Cassandra James, right, Emily Bass, and Mitchell Warren chant slogans during a demonstration in New York. AIDS activists from around the world rally outside the United Nations headquarters calling for full funding for global AIDS treatment and prevention,

The World Health Organization is issuing the first global public health guidelines aimed at reducing the spread of HIV among men who have sex with men and transgender people. The guidelines call for greater access to treatment and prevention services for HIV among these high-risk, vulnerable groups of people.

The good news is that HIV infections among heterosexual people are falling. The bad news is infection rates among homosexual men and transgender people are rising.

The World Health Organization warns the epidemic of HIV/AIDS will not end unless the spread of the disease among men who have sex with men and among transgender people and other vulnerable groups is slowed down.

WHO’s Director of HIV/AIDS Department, Gottfried Hirnschall, says men who have sex with men and transgender people have been disproportionately affected by the AIDS epidemic since it started 30 years ago, and this continues to this day.

He says there has been a recent resurgence of HIV among homosexual men, particularly in industrialized countries. But he says data show the emergence of new HIV epidemics among these men in Africa, Asia, the Caribbean, Latin America and Eastern Europe.

“The dramatic fact is that men who have sex with men are estimated to be 20 times more likely, 20 times more likely to be HIV-infected than the general populations on average. Up to 40 percent of men who have sex with men are estimated to be HIV-positive in some countries and regions…We know that transgender populations are also disproportionately affected. The rates range from 8 to 68 percent among transgender population, which is obviously unacceptable,” said Hirnschall.

The reasons behind these galloping rates are many. Many societies object to the so-called homosexual lifestyle. WHO reports more than 70 countries criminalize same-sex relationships. In some, this is punishable by death.

Dr. Hirnschall says people who engage in same gender sexual activity often are stigmatized. They suffer from discrimination, harassment and violence. This, he says, has the effect of driving such relationships underground, making people afraid to seek HIV prevention and treatment services.

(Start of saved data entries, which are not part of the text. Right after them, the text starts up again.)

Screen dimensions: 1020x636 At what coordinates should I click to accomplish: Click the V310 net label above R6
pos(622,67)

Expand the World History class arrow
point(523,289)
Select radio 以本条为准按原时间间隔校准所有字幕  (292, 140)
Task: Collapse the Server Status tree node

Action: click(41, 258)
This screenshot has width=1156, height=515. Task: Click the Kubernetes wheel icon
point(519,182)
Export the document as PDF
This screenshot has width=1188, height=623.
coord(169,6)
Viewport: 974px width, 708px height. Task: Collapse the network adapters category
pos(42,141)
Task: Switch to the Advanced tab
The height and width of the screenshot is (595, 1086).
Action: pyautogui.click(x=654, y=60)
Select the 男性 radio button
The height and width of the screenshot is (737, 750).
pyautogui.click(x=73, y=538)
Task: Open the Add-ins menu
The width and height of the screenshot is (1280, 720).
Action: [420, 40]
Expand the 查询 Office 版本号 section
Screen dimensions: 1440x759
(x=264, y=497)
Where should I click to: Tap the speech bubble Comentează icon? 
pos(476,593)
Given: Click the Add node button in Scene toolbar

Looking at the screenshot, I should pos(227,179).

He says the new WHO guidelines aim to help countries and communities scale up the services needed to reduce new infections among these vulnerable groups and save lives. He says the document contains 21 recommendations, which suggest practical ways to improve access to HIV prevention, diagnosis, treatment and care services.

“Number one, they are structural recommendations - talking, for example, about changes in law and in terms of access to services, behavioral aspects, but also bio-medical aspects - talking about testing, condom use, talking about access to treatment, talking about access to testing for other sexually transmitted infections, etc,” Hirnschall.

HIV-experts say no one individual intervention will work in stemming the epidemic. They say the guidelines have to be considered as a comprehensive package of services. They add that the greatest impact on reducing HIV-infections will be made by implementing all of the recommendations.